Mr Trump’s Republicans were battered by a major swing in the House by midterm voters, but added to their Senate majority and won some key races for governor.
The mixed verdict, in what was billed as a referendum on the Trump administration, promises to curb Mr Trump’s aggressive policies on immigration and trade, and open control of oversight committees with the ability to subpoena and investigate the President.
House Democratic leader Nancy Pelosi, who is likely to become the next speaker in the House, spoke of “a new day in America.”
The Democrats have so far gained 26 seats in the House of Representatives, three more than the 23 needed to gain control.
The Republicans gained two seats in the Senate and have 51 to the Democrats 45, with four seats still to be called.
Added to the loss of the House of Representatives majority, Mr Trump’s Attorney General Jeff Sessions announced he had resigned at the President’s “request”.
Mr Trump announced in tweet that he was naming Mr Sessions’ chief of staff, Matthew Whitaker, as acting attorney general.
The twin moves set up a showdown with Special Counsel Robert Mueller whose investigation into Trump campaign links to Russia is moving into its final phase.
While the election result will force the President to engage in bipartisan politics for the first time, Mr Trump told a chaotic media conference Thursday morning (AEST) that the midterms were a win for him and the Republicans.
A visibly tired Mr Trump described the Republicans’ expanded majority in the Senate as a history-defying feat of political prowess.
We “dramatically outperformed historical precedents,” he said, despite what he called a “very dramatic fundraising disadvantage” and “very hostile media coverage, to put it mildly”.
Asked what he had learnt from the election result, Mr Trump said: “I think people like me. I think people like the job I’m doing.”

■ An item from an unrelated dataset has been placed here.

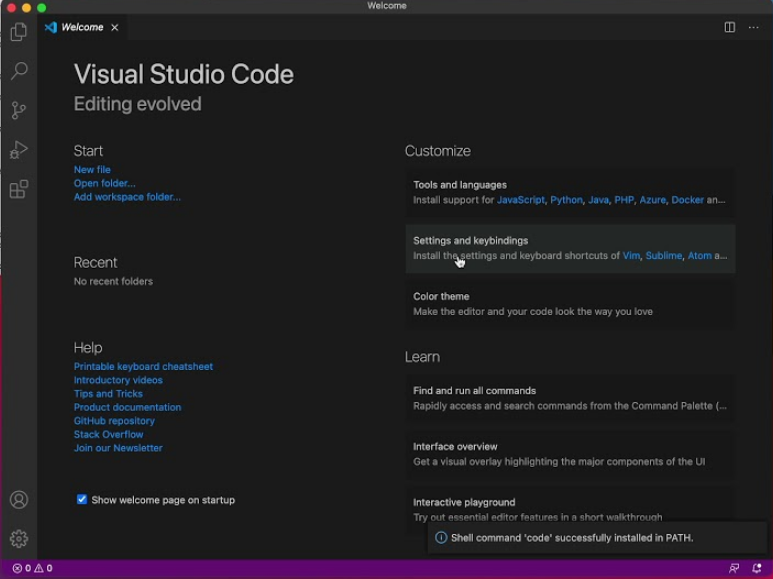Open the Extensions view icon
The width and height of the screenshot is (773, 579).
point(19,190)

But after initially speaking of unity and bipartisanship, Mr Trump’s mood quickly changed as he lashed out at a “hostile media” and engaged in a spiteful exchange with one reporter, calling him “rude”, and ordering other journalists to “sit down”.
The President took offence at CNN reporter Jim Acosta as he tried to ask a follow-up question, saying: “CNN should be ashamed of itself having you working for them. You are a very rude person … the way you treat Sarah Huckabee is…”
Mr Trump demanded the microphone be taken away from Mr Acosta, prompting a female aide to stand up and try to wrench it from the journalist’s hand.
— The Hill (@thehill) November 7, 2018
Mr Trump later said he was “insulted” after PBS NewsHour’s Yamiche Alcindor asked him about white nationalists being emboldened by the President labelling himself a “nationalist”.
“That’s such a racist question,” he said.
Trump also took the unusual step of mocking Republican candidates who kept their distance from him during the midterm campaign because of concerns that his divisive messages on immigration would turn off voters.
“Carlos Curbelo, Mike Coffman – too bad, Mike,” he said, referring to the losing Florida Republican congressmen and Colorado contests.
Mr Trump also shrugged off new threats of investigations into his finances from a Democratic-led House, warning “investigate me, and I’ll investigate you — and the government will grind to a halt”.
Later in the media conference, Mr Trump was forced to deny claims by his former personal lawyer Michael Cohen that he had made racist remarks in the past.
“That’s false,” Mr Trump said as the reporter began his question.
“I would never do that and I don’t use racist remarks,” he said, adding that if he did, “you would’ve known about it.”